お互いに、所持している凶器の重みが酷く増量したかのような錯覚を受ける。
「な……い、いや、違うよ……ほら、冗談だって!
お互い、何か口数少なくなってるしさ、ここらで何か気分転換でもあった方がいいかなって……」
取り繕うように、場違いに明るい声で充が言う。
だが、その顔には不用意な事を言ったという後悔がありありと浮かんでいるようにも取れた。
このような極限状況では、特に心構えも無い発言や行動は得てして裏目に出がちなのである。

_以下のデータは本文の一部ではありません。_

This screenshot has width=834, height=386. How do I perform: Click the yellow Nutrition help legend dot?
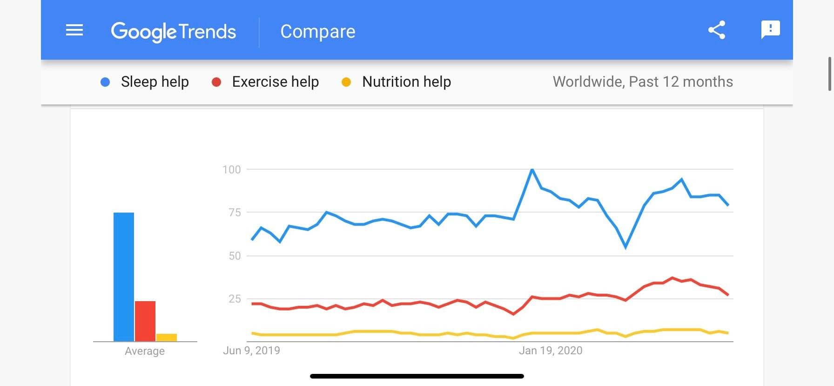pos(346,82)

「だいたいさ、お前ならまだしも、俺が生き残っても仕方ないだろ……」
自棄気味の明るさに自虐まで加える充。
「そ、そんな事ないですよ!」
「そりゃあ死にたくないけどさ……そもそも今年の俺一軍の試合に出たってだけで殆ど戦力外じゃん。
実際に戦力外にされて、二度もトライアウト受けたし。俺なんかが生き残っても使ってくれそうにないだろ」
「それだったら俺だって同じですよ。偶々クビにならなかっただけで、全然一軍には上がれなかったし。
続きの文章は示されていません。